• _Task to complete_
In the material below, the lines from the one containing "Instruction: Open the Lợi ích navigation link" through the one containing "Task: Click the gray user avatar picture" are to be given again exactly, ends included, and no others.

• _Data for analysis_
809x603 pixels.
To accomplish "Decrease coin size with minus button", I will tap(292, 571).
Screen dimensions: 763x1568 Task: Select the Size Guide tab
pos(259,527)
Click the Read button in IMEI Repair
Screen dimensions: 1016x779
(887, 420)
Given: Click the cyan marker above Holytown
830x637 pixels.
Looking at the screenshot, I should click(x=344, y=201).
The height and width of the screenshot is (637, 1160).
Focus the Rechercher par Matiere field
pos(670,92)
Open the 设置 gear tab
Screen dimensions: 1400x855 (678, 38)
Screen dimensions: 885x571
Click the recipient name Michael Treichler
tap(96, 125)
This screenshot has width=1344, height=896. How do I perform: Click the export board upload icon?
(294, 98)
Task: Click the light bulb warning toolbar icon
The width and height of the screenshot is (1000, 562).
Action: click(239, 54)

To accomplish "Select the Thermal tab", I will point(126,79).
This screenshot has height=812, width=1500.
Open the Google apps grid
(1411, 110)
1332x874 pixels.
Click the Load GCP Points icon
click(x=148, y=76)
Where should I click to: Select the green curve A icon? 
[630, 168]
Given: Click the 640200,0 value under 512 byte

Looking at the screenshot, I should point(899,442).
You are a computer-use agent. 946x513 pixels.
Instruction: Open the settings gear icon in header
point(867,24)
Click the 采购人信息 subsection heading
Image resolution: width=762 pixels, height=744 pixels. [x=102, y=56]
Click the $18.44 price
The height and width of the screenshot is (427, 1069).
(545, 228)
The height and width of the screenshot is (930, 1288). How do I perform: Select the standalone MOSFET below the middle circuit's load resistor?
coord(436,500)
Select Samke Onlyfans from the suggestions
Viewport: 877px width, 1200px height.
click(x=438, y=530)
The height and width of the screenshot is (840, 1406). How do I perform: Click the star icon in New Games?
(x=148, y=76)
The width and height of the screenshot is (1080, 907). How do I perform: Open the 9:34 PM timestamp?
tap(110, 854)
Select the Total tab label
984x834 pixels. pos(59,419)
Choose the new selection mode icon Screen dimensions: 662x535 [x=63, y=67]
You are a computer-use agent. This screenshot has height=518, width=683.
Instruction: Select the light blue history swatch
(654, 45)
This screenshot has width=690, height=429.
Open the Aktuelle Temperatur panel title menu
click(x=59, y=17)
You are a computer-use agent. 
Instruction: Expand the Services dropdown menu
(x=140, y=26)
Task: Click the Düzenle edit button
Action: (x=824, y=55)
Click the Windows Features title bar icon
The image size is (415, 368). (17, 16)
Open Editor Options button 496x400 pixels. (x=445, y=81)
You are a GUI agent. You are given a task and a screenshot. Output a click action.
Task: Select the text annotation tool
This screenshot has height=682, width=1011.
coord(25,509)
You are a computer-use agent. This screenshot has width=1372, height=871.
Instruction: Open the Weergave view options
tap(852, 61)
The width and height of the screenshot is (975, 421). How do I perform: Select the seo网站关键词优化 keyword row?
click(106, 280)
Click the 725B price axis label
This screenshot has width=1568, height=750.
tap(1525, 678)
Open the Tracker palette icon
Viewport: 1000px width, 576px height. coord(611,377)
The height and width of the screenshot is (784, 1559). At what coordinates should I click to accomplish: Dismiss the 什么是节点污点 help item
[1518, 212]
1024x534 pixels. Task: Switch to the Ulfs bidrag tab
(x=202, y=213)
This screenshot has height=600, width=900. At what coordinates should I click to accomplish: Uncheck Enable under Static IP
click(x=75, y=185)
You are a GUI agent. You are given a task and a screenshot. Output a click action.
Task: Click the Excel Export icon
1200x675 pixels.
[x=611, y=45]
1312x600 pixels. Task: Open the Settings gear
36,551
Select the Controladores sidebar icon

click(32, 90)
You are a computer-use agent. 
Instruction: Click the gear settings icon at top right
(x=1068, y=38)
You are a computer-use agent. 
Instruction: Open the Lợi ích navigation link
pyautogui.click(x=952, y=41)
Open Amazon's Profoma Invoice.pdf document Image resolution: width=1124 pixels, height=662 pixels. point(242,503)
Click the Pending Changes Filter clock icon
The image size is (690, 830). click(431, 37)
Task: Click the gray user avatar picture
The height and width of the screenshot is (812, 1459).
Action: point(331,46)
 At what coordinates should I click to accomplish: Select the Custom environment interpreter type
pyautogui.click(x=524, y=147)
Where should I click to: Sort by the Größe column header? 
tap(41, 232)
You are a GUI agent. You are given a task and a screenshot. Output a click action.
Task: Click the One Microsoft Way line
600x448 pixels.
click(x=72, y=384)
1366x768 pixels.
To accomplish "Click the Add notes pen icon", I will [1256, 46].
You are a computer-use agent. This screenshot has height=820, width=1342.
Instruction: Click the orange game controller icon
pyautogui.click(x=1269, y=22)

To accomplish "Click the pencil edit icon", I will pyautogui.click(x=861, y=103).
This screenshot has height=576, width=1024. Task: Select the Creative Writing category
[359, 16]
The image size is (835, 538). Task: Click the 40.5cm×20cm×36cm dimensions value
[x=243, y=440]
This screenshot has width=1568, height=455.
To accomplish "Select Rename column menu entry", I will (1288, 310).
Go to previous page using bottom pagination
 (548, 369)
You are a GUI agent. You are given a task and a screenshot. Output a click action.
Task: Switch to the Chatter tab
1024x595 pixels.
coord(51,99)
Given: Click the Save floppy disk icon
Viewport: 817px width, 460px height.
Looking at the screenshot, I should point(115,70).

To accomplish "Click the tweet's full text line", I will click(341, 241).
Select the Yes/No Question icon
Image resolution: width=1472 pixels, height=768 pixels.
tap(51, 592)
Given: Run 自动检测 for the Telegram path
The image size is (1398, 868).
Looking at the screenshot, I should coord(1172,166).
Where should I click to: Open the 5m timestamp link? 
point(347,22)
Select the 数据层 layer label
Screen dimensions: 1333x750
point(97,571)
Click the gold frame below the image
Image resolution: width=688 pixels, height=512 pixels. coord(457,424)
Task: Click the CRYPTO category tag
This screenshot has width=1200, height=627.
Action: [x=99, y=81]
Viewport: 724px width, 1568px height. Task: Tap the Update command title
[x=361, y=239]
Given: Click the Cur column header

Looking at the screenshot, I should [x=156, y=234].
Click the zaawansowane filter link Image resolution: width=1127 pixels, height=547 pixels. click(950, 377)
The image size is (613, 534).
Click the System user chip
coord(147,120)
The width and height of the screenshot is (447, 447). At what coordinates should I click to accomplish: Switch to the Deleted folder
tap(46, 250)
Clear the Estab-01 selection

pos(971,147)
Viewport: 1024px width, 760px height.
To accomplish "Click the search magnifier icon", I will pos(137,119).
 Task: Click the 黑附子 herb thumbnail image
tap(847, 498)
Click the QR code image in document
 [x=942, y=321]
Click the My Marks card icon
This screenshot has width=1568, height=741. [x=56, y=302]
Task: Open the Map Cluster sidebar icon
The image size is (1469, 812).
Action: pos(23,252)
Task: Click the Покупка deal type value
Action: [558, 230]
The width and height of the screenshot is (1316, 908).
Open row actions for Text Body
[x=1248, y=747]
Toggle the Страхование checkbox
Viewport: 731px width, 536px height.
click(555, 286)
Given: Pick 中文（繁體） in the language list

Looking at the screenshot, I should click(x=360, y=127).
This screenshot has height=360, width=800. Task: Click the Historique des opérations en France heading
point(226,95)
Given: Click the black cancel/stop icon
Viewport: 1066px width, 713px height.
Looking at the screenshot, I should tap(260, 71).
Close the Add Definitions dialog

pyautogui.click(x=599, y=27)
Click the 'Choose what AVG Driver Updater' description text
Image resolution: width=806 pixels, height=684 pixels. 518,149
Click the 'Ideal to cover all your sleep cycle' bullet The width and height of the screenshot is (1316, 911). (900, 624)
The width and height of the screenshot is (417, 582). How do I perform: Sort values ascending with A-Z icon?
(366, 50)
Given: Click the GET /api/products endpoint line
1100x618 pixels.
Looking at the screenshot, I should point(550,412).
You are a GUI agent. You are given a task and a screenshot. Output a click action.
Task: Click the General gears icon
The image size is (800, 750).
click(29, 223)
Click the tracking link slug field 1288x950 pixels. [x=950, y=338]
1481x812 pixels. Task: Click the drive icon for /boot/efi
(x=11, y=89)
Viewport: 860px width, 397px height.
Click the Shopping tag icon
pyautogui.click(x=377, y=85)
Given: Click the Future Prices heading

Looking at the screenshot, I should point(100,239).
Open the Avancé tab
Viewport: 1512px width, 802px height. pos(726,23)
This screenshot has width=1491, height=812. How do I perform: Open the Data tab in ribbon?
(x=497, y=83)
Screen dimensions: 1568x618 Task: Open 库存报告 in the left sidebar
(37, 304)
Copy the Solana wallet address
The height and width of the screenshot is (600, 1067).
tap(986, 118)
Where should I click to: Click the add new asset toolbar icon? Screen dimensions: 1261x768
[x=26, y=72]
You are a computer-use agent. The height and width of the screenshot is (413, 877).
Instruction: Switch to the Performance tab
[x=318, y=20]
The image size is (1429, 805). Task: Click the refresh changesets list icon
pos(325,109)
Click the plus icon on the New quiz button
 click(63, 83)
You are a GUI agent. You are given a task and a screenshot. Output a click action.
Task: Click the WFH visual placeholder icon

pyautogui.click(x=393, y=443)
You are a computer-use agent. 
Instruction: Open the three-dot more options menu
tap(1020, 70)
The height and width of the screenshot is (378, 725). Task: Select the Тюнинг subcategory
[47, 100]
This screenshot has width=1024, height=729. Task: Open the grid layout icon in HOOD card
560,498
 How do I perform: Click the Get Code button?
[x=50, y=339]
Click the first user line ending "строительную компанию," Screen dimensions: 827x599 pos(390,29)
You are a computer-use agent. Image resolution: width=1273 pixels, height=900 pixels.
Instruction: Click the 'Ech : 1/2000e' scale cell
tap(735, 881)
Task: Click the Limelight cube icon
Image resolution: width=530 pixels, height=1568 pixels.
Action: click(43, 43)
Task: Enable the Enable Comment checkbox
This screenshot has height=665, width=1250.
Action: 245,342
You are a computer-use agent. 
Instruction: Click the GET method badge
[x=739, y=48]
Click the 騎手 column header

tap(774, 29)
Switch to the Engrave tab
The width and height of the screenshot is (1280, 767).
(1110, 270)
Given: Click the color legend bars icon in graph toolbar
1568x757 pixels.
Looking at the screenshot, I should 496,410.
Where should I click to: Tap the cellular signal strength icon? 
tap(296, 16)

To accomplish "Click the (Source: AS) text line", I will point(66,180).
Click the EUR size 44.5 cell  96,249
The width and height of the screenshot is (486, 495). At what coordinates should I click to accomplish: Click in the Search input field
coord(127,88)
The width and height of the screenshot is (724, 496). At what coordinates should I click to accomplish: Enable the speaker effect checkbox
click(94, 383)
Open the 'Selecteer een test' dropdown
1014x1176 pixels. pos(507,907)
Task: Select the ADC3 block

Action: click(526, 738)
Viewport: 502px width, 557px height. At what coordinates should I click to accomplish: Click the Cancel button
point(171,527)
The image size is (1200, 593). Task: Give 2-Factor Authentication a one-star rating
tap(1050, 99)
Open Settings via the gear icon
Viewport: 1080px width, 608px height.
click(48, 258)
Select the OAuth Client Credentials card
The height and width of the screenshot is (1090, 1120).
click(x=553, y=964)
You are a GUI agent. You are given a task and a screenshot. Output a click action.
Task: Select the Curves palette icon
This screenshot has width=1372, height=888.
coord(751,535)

• _Response below_
Instruction: Open the Lợi ích navigation link
pyautogui.click(x=952, y=41)
Open Amazon's Profoma Invoice.pdf document Image resolution: width=1124 pixels, height=662 pixels. point(242,503)
Click the Pending Changes Filter clock icon
The image size is (690, 830). click(431, 37)
Task: Click the gray user avatar picture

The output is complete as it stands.